What the task asks
Some lines in the listing hold the word "item". Return each of them.

=== Begin Enclosure ===

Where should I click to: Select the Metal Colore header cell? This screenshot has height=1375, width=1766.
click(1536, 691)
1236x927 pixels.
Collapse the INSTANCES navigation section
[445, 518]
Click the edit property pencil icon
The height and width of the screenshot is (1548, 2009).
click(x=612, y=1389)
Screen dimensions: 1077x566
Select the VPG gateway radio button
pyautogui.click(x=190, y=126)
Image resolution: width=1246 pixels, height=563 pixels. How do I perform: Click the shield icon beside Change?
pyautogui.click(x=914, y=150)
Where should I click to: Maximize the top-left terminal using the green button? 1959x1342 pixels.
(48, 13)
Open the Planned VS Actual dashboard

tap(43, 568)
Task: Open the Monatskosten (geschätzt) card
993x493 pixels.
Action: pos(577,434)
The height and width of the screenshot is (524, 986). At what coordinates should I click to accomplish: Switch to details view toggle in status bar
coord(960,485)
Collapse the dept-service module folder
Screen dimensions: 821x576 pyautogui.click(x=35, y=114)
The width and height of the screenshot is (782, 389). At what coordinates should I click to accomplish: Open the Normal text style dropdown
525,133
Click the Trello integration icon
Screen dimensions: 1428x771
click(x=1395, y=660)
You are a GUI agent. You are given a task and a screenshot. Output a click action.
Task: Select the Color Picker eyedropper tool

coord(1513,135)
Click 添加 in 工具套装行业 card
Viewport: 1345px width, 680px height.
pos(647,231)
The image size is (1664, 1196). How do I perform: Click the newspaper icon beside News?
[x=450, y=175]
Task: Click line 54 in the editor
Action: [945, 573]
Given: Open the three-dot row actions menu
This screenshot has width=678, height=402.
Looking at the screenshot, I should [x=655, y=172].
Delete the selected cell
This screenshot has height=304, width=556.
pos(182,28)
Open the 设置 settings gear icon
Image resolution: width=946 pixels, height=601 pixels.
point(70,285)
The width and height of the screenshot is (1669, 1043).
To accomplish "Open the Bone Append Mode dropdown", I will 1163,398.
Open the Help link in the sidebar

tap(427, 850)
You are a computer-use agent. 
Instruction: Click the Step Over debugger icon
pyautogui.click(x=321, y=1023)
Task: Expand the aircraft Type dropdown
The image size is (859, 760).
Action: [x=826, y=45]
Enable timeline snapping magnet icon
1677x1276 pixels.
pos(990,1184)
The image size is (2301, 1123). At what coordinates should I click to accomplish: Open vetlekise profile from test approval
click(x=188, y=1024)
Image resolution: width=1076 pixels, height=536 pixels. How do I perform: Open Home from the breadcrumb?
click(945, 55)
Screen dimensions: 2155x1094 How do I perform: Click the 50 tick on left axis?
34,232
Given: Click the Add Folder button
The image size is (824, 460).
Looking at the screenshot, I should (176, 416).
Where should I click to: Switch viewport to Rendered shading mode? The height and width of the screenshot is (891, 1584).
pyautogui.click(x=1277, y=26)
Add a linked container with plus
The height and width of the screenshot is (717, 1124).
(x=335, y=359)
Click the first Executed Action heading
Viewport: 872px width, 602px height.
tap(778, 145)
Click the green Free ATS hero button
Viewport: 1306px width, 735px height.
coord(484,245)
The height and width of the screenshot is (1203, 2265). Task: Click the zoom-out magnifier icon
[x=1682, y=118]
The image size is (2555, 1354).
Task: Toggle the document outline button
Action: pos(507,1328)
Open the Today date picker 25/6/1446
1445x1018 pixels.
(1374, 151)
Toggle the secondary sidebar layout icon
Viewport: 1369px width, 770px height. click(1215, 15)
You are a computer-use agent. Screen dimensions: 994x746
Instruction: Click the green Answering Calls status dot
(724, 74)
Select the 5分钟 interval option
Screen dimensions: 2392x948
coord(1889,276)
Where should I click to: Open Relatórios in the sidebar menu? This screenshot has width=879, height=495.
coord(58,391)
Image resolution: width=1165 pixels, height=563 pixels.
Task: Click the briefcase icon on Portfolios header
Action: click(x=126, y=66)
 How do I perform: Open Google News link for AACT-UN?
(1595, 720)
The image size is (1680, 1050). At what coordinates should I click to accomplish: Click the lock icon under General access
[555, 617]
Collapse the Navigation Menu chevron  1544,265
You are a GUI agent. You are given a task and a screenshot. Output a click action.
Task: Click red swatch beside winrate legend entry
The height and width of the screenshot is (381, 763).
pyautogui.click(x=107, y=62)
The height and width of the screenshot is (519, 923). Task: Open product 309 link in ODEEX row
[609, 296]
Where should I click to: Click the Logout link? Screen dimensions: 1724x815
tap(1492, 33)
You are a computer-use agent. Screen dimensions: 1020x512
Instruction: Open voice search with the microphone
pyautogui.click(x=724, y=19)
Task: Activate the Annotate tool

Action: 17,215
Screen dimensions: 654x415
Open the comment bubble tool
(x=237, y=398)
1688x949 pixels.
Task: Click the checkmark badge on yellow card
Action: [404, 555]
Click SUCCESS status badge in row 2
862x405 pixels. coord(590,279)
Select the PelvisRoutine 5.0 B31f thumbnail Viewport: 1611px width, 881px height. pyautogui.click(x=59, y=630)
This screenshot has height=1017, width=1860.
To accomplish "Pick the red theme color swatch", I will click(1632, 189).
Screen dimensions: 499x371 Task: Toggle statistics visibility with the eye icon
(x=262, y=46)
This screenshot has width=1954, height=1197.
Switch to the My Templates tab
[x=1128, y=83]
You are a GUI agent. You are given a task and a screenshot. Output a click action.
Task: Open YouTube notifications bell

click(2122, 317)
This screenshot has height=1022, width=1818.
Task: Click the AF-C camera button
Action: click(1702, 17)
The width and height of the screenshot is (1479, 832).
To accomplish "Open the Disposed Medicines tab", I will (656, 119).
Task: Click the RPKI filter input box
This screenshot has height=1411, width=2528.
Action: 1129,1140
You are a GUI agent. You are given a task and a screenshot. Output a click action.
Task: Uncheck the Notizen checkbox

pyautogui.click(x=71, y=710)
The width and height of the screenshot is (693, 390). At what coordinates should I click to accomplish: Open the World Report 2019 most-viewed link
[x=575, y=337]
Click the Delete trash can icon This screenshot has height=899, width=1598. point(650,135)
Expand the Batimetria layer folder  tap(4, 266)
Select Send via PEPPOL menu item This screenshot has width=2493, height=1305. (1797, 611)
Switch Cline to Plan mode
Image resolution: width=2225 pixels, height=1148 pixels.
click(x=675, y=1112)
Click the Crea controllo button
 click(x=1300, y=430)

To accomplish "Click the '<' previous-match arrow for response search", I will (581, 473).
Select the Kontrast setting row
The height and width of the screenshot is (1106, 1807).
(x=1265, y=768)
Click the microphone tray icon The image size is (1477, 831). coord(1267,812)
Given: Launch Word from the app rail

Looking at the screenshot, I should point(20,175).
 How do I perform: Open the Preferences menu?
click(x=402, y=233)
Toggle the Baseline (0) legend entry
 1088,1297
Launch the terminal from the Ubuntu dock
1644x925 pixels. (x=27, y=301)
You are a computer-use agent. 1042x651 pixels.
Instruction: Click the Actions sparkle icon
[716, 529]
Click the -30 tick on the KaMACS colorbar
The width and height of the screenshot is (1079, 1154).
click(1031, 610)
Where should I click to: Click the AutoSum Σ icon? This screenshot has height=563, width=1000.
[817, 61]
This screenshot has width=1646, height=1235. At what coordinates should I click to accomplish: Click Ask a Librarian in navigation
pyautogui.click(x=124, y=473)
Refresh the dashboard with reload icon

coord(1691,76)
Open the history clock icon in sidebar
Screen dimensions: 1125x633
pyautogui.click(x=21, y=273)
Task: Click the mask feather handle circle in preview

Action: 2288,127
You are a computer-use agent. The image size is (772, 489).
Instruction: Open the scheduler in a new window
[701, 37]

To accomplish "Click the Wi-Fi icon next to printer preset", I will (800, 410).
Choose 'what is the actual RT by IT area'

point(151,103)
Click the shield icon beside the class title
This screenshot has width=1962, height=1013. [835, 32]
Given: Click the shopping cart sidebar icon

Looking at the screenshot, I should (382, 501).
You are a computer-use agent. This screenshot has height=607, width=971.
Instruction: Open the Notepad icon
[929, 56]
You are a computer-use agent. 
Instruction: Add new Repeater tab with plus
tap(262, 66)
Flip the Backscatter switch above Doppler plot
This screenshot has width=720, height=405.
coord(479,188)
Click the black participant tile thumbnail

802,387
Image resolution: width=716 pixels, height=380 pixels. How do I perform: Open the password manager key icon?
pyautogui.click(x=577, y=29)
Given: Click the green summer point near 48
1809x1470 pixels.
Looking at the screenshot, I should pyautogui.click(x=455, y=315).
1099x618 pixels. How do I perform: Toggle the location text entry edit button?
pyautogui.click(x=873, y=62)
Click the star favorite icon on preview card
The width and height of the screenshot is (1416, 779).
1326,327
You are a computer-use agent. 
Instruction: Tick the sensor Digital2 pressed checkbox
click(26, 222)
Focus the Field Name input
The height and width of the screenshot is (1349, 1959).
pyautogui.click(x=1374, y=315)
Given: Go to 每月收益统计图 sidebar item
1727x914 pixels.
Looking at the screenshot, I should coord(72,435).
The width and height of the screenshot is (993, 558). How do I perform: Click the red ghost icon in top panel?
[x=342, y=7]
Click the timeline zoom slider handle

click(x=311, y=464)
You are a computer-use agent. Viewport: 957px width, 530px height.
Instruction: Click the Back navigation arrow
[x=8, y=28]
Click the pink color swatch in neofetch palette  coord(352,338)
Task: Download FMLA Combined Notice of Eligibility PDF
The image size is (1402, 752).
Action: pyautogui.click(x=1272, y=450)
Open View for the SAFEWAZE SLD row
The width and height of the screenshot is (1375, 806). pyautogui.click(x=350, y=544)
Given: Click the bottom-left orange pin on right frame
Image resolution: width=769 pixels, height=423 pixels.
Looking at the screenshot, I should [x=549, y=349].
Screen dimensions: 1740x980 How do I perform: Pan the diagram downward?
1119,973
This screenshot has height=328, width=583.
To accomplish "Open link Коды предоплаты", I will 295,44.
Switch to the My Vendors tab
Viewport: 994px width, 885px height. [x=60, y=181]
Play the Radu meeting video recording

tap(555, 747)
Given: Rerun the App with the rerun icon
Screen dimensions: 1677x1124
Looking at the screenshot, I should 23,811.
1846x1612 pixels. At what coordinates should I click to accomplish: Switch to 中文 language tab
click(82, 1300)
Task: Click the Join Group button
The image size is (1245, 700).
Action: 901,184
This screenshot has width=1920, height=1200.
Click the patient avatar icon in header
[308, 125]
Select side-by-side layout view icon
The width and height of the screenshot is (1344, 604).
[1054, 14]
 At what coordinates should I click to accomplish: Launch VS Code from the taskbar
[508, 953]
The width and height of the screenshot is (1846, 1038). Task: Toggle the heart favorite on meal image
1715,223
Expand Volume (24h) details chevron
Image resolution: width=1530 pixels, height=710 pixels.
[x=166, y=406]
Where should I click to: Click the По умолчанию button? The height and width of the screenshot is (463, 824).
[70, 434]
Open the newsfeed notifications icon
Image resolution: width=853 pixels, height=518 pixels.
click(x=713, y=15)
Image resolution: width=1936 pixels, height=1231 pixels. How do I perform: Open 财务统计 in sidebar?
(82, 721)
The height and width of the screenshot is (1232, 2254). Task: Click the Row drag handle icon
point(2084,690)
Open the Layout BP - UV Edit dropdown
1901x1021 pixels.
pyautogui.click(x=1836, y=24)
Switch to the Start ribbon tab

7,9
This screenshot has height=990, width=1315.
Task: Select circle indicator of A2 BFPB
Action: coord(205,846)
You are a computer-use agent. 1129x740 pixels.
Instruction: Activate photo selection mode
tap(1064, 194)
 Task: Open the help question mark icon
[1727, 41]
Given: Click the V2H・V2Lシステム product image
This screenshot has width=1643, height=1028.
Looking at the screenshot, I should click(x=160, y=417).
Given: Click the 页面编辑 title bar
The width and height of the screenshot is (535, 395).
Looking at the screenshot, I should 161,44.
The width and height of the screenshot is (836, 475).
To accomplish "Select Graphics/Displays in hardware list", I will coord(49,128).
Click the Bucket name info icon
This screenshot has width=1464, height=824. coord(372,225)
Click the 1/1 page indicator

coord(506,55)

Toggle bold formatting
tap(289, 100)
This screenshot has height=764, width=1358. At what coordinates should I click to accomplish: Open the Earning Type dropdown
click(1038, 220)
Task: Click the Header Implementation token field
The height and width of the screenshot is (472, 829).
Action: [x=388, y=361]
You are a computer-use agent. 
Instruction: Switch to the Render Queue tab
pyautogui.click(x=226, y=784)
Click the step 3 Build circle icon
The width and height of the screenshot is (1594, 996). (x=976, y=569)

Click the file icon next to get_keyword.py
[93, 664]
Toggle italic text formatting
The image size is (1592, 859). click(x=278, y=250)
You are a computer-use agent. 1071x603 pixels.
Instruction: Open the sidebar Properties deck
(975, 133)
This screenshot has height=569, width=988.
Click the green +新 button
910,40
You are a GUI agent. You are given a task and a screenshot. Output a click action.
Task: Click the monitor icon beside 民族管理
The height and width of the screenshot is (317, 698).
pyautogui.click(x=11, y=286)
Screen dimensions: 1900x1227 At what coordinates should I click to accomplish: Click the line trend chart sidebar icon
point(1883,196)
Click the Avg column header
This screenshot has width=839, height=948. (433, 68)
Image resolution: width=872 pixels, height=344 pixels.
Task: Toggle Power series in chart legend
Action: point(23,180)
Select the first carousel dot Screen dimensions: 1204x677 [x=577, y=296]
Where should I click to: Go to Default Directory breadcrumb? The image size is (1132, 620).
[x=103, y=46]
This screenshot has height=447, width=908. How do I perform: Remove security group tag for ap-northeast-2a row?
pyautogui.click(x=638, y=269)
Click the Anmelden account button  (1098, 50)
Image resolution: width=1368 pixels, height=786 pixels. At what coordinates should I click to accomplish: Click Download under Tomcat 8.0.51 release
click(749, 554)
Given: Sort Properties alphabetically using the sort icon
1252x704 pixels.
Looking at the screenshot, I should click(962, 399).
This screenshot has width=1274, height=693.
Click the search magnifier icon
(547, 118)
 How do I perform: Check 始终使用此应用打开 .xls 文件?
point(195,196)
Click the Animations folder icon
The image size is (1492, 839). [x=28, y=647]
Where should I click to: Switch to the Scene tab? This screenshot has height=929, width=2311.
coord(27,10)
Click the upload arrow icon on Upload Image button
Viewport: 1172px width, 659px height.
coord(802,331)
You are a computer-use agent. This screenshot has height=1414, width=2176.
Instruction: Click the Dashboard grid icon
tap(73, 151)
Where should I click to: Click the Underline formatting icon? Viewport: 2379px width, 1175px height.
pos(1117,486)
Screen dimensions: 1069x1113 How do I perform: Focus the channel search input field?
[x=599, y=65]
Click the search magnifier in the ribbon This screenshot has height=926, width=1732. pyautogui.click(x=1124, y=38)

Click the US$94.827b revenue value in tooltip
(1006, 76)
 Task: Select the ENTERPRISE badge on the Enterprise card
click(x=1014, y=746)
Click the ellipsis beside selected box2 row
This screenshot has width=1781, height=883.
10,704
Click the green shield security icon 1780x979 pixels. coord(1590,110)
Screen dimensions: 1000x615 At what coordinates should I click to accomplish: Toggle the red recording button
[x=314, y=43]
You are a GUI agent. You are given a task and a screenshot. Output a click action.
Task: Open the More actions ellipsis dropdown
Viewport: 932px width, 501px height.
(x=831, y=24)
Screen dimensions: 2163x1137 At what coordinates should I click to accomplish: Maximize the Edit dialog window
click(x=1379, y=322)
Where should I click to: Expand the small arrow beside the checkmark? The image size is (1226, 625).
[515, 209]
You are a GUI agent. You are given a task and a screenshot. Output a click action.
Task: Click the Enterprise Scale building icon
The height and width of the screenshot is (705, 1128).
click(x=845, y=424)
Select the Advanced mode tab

=== End Enclosure ===

Result for this exercise
Select Send via PEPPOL menu item This screenshot has width=2493, height=1305. (1797, 611)
Given: Go to 每月收益统计图 sidebar item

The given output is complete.